* _Text_
= = =
Polyhymnia (; ), alternatively Polymnia (Πολύμνια), was, in Greek mythology, the Muse of sacred poetry, sacred hymn, dance and eloquence, as well as agriculture and pantomime.

Etymology 
Polyhymnia name comes from the Greek words "poly", meaning "many", and "hymnos", which means "praise".

Appearance 
Polymnia is depicted as very serious, pensive and meditative, and often holding a finger to her mouth, dressed in a long cloak and veil and resting her elbow on a pillar. Polyhymnia is also sometimes credited as being the Muse of geometry and meditation.

In Bibliotheca historica, Diodorus Siculus wrote, "Polyhymnia, because by her great (polle) praises (humnesis) she brings distinction to writers whose works have won for them immortal fame...".

Family 
As one of the Muses, Polyhymnia was the daughter of Zeus and the Titaness Mnemosyne. She was also described as the mother of Triptolemus by Cheimarrhoos, son of Ares, and of the musician Orpheus by Apollo.

Dedications 
On Mount Parnassus, there was a spring that was sacred to Polyhymnia and the other Muses. It was said to flow between two big rocks above Delphi, then down into a large square basin. The water was used by the Pythia, who were priests and priestesses, for oracular purposes including divination.

In popular culture 

 In astronomy, there are ten asteroids named after the Muses, and moons named after another two. The one named after Polyhymnia is a main belt asteroid discovered by Jean Chacornac, a French astronomer, in 1854.
= = =
* _Dataset section_
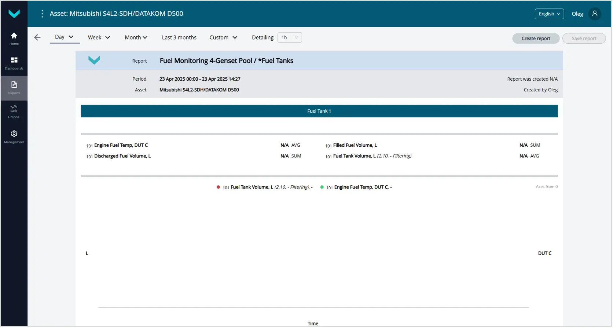Viewport: 613px width, 328px height.
Task: Select the Week period tab
Action: pos(99,37)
= = =
* _What is expected_
Continue the text on Polyhymnia from the point where it stops.

* _Task output_
 Polyhymnia appears in Dante's Divine Comedy: Paradiso. Canto XXIII, line 56, and is referenced in modern works of fiction.

Gallery

See also
 Muses in popular culture

Notes

References 
 Diodorus Siculus, The Library of History translated by Charles Henry Oldfather. Twelve volumes. Loeb Classical Library. Cambridge, Massachusetts: Harvard University Press; London: William Heinemann, Ltd. 1989. Vol. 3. Books 4.59–8. Online version at Bill Thayer's Web Site
 Diodorus Siculus, Bibliotheca Historica. Vol 1-2. Immanel Bekker. Ludwig Dindorf. Friedrich Vogel. in aedibus B. G. Teubneri. Leipzig. 1888-1890. Greek text available at the Perseus Digital Library.

External links

Primary sources and basic information concerning Polyhymnia
Polyhymnia in painting
Warburg Institute Iconographic Database (ca 50 images of Polyhymnia)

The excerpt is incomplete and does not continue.